RAW DATA.
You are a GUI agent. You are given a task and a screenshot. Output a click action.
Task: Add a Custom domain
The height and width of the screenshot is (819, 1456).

==

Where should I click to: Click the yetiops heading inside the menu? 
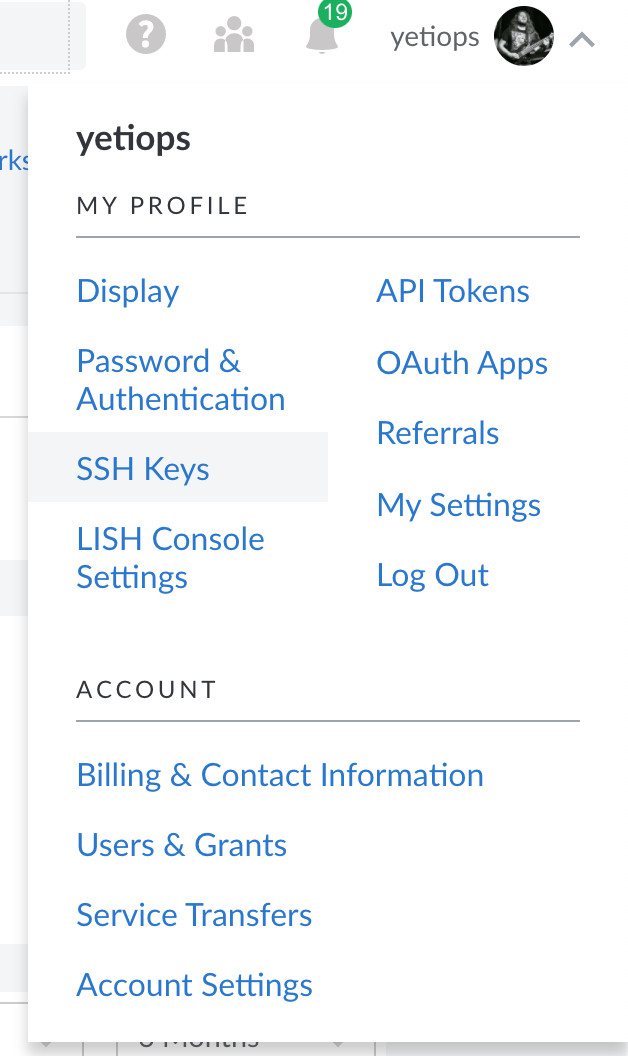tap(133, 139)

WHAT YOU HAVE TO DO.
The response should be the listing above, limited to the lines between the one holding "You are a GUI" and the one holding "The height and", inclusive, reproduced exactly.

PROBLEM SOLUTION.
You are a GUI agent. You are given a task and a screenshot. Output a click action.
Task: Add a Custom domain
The height and width of the screenshot is (819, 1456).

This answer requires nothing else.